• **EXERCISE GOAL**
Reproduce the entries below from the first line through the line containing "at that location.", and leave the pictures out.
##### INFORMATION PROVIDED
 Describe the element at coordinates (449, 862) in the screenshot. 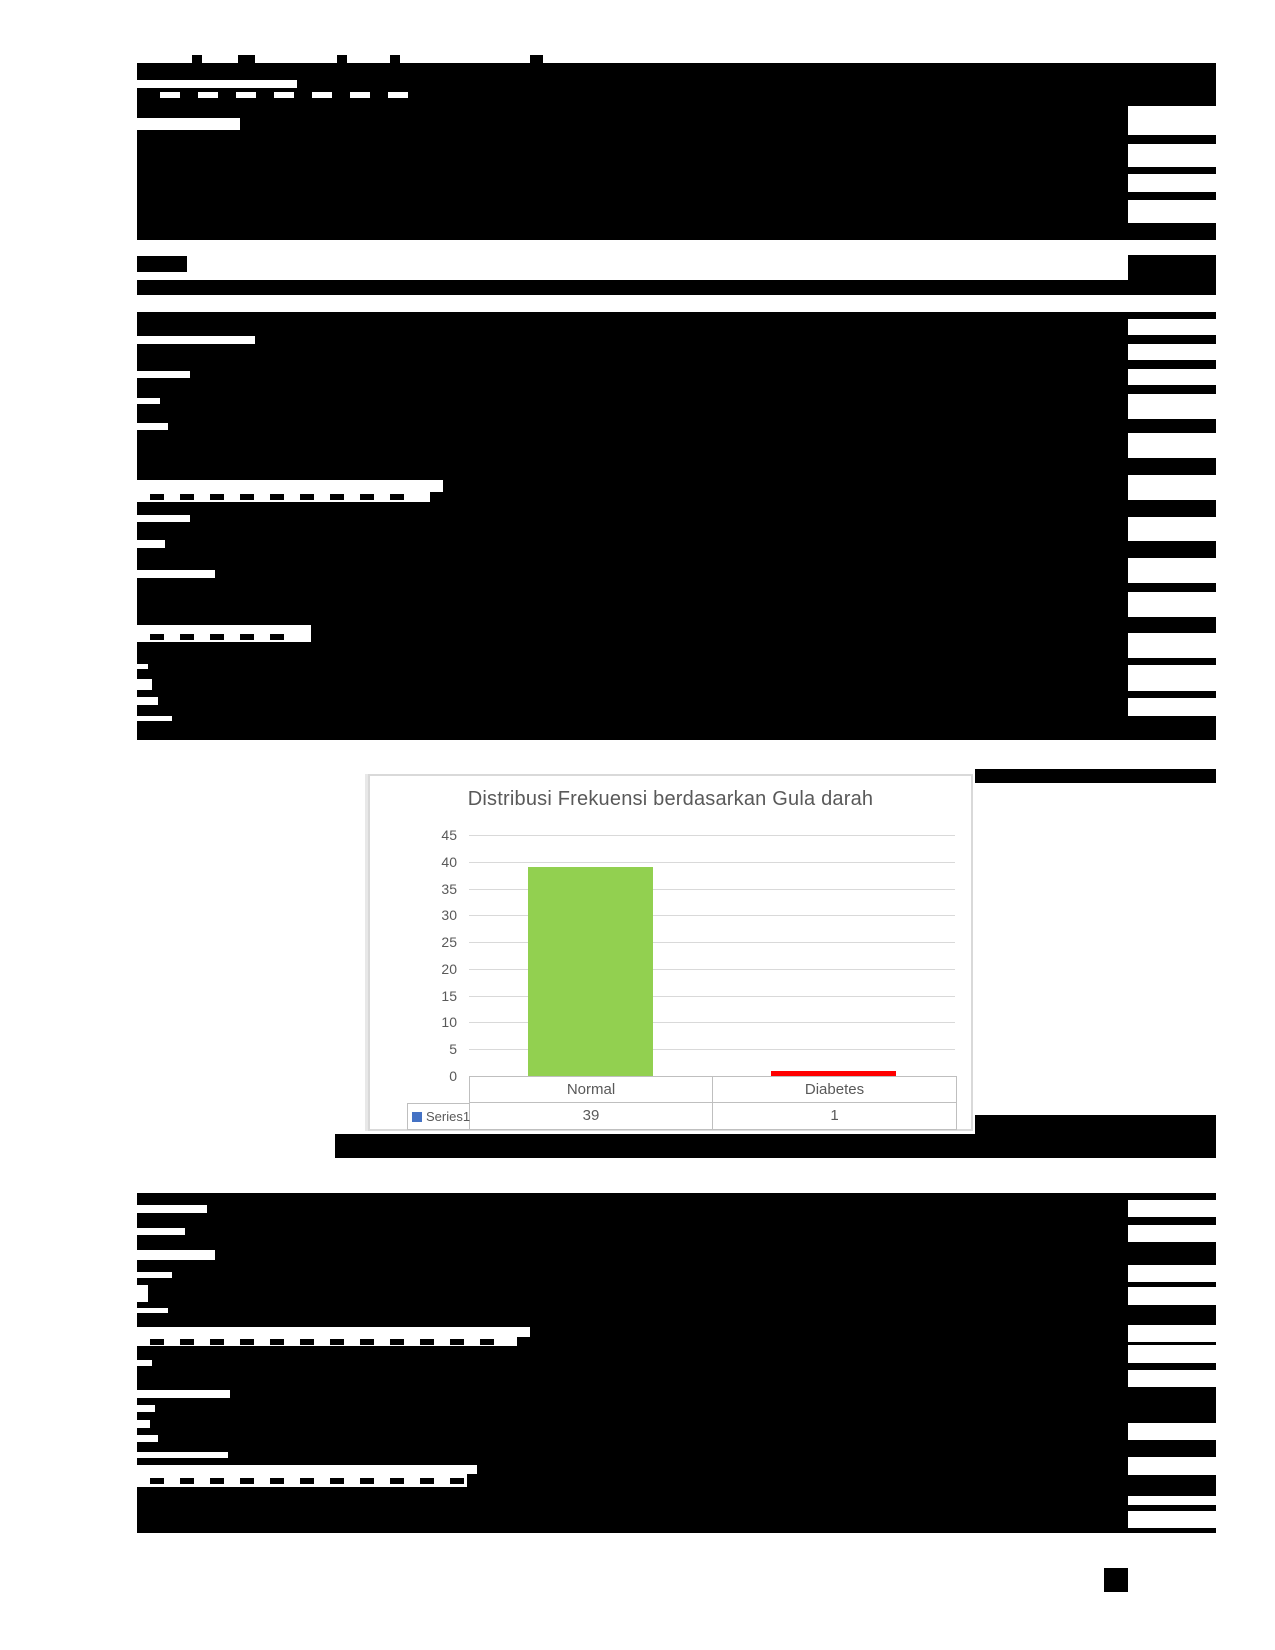

I see `y-tick-label: 40` at that location.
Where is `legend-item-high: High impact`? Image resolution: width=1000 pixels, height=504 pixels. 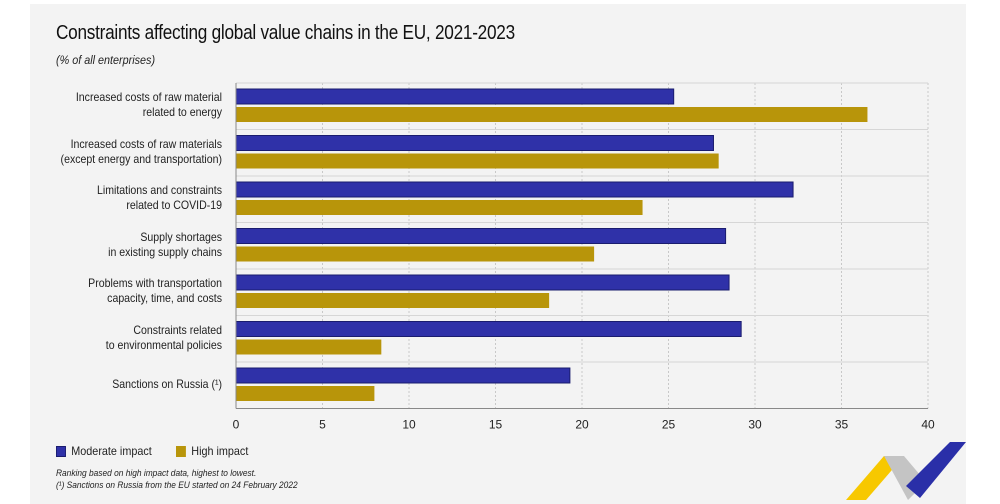 legend-item-high: High impact is located at coordinates (212, 451).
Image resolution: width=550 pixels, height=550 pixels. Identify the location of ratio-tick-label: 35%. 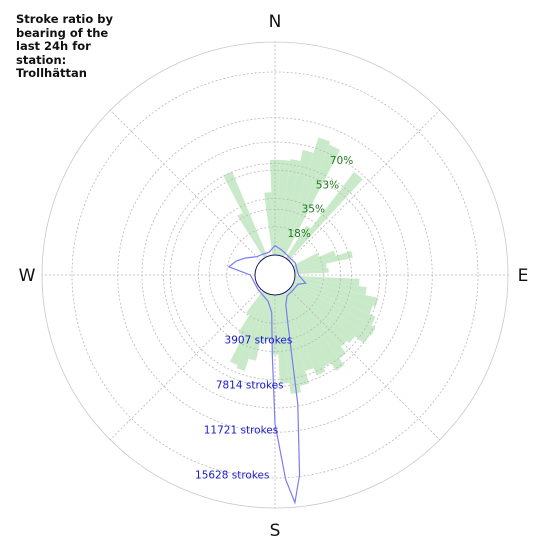
(314, 210).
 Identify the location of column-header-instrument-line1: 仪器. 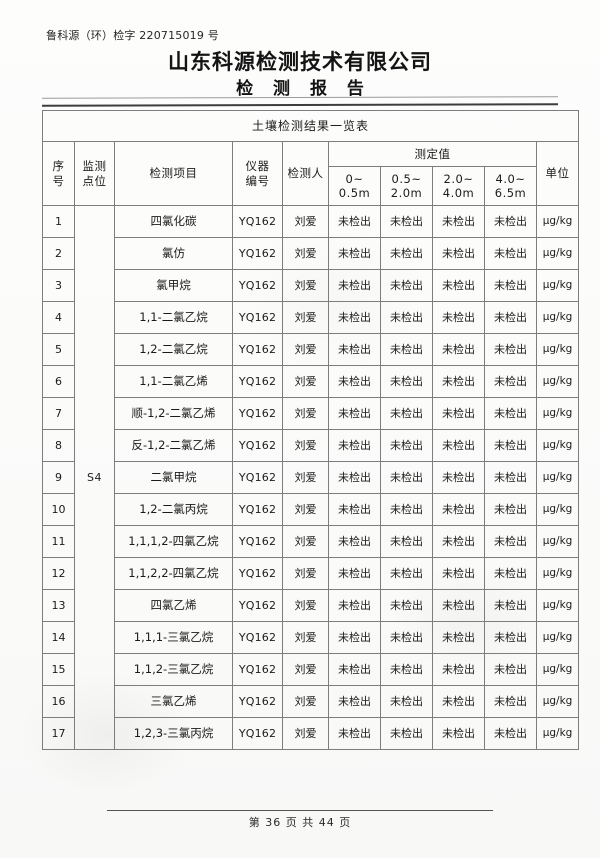
(258, 166).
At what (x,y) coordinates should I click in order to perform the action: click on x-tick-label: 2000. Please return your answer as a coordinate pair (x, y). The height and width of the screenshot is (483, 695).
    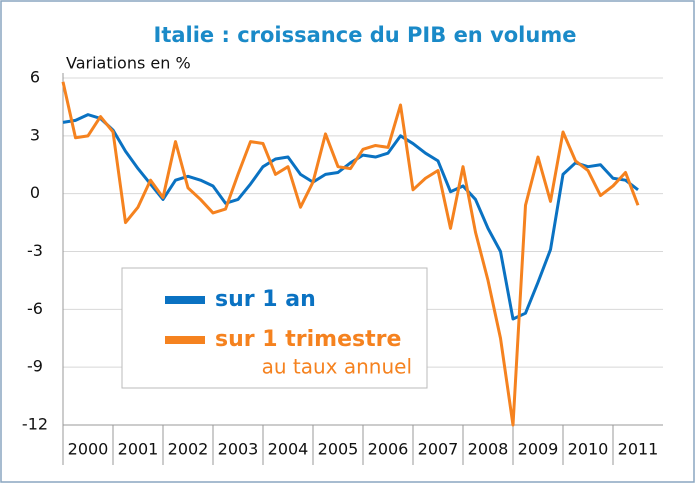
##########
• **OUTPUT FOR THIS EXERCISE**
 Describe the element at coordinates (449, 862) in the screenshot. 

I see `y-tick-label: 40` at that location.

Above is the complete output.